The efficiency of the microfluidics system for chromatin DNA barcoding and amplification was characterized by MiSeq sequencing data, where each test generated 2–4 million sequencing reads. The numbers of captured GEM barcodes, the percentages of uniquely mapped reads, and the read length distribution are presented for data quality assessment.
a Pure DNA versus chromatin DNA. Both pure DNA and chromatin DNA templates were prepared from the same chromatin sample. The chromatin sample was prepared by in situ HindIII digestion followed by sonication for nuclear lysis. The chromatin DNA used for test was still in crosslinked state, and some DNA positions were bound by protein component. The pure DNA was purified from the chromatin fragment after de-crosslinking. The length of the DNA templates was about 3,000 bp. Most of the pure DNA sequencing reads were in maximum length (130 bp), of which 96% were mappable. The chromatin DNA yield 59% mappable reads.
b Distance density comparison of pure DNA and chromatin DNA. The relative probability densities of the log10 of fragment-to-fragment distances in a GEM are plotted, categorized by the fragment number per GEM (F#), color code blue-green-red for fragment F=2, F=3, up to F=11. Both pure DNA (left) and chromatin DNA (right) data are plotted on the same color scale.
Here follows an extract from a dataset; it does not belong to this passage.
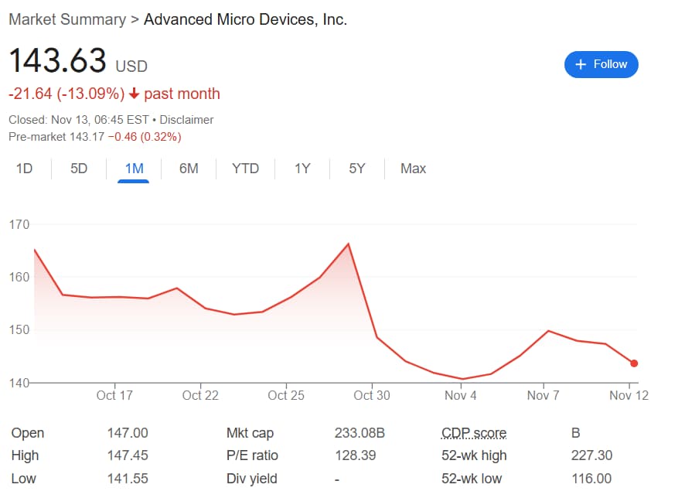Click the chart peak near Oct 29
685x498 pixels.
pyautogui.click(x=348, y=244)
To be noted, the low-fragment-containing GEMs showed the similar distributions as the pure DNA, whereas the chromatin DNA with high-fragment-containing GEMs displayed different patterns.
c 2D heatmap comparison of pure DNA (HindIII, 6-bp cutter), chromatin DNA (Mbol, 4-bp cutter and HindIII). The pure DNA data show random interactions and lack chromatin topological structures; the Mbol chromatin DNA data exhibit little structures, and HindIII chromatin DNA data show rich chromatin contact structures.
d Chromatin fragment length by different fragmentation methods. Chromatin sample digested by 4bp-cutter (MboI, ~300 bp) or 6bp-cutter (HindIII, ~3,000 bp), or sheared by sonication (~6,000 bp) were prepared accordingly. The longer chromatin fragments (3,000–6,000 bp) generated more mappable DNA sequencing reads (≥50 bp) than the shorter fragments.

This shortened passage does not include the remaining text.